# Required action:
Could you transcribe the records word for word, beginning with their first line and going on through the line that contains "value-label: 17.3 is", with that line included?

# Data provided:
----------------

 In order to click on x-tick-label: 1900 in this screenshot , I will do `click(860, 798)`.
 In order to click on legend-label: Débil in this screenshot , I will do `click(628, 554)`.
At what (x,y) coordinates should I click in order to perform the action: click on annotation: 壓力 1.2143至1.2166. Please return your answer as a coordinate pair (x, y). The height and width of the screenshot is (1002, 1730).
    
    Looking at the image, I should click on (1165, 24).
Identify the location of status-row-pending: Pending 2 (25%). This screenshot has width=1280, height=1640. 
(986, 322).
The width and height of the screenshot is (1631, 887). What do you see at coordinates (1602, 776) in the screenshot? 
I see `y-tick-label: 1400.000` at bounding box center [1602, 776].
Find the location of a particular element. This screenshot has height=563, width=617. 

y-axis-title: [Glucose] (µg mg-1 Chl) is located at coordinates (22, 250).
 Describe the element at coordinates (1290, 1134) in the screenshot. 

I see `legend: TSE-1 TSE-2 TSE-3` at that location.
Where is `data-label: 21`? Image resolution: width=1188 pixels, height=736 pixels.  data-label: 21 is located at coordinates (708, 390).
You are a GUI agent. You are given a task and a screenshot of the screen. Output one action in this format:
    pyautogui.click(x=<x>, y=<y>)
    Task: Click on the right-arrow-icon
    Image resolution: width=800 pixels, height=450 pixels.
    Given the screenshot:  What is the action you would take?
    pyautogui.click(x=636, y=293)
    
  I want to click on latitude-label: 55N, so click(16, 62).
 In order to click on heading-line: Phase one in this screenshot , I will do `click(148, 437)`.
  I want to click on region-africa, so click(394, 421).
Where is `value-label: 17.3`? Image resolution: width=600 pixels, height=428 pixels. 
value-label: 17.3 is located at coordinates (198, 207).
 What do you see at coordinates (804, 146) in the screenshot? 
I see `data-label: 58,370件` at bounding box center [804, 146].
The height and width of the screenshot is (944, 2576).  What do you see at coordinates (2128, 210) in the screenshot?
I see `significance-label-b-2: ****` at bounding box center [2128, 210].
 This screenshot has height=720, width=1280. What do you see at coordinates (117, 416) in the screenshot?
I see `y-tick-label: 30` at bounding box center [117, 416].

----------------

# Response to the task:
 In order to click on x-tick-label: 1900 in this screenshot , I will do `click(860, 798)`.
 In order to click on legend-label: Débil in this screenshot , I will do `click(628, 554)`.
At what (x,y) coordinates should I click in order to perform the action: click on annotation: 壓力 1.2143至1.2166. Please return your answer as a coordinate pair (x, y). The height and width of the screenshot is (1002, 1730).
    
    Looking at the image, I should click on (1165, 24).
Identify the location of status-row-pending: Pending 2 (25%). This screenshot has width=1280, height=1640. 
(986, 322).
The width and height of the screenshot is (1631, 887). What do you see at coordinates (1602, 776) in the screenshot? 
I see `y-tick-label: 1400.000` at bounding box center [1602, 776].
Find the location of a particular element. This screenshot has height=563, width=617. 

y-axis-title: [Glucose] (µg mg-1 Chl) is located at coordinates (22, 250).
 Describe the element at coordinates (1290, 1134) in the screenshot. 

I see `legend: TSE-1 TSE-2 TSE-3` at that location.
Where is `data-label: 21`? Image resolution: width=1188 pixels, height=736 pixels.  data-label: 21 is located at coordinates (708, 390).
You are a GUI agent. You are given a task and a screenshot of the screen. Output one action in this format:
    pyautogui.click(x=<x>, y=<y>)
    Task: Click on the right-arrow-icon
    Image resolution: width=800 pixels, height=450 pixels.
    Given the screenshot:  What is the action you would take?
    pyautogui.click(x=636, y=293)
    
  I want to click on latitude-label: 55N, so click(16, 62).
 In order to click on heading-line: Phase one in this screenshot , I will do `click(148, 437)`.
  I want to click on region-africa, so click(394, 421).
Where is `value-label: 17.3`? Image resolution: width=600 pixels, height=428 pixels. 
value-label: 17.3 is located at coordinates (198, 207).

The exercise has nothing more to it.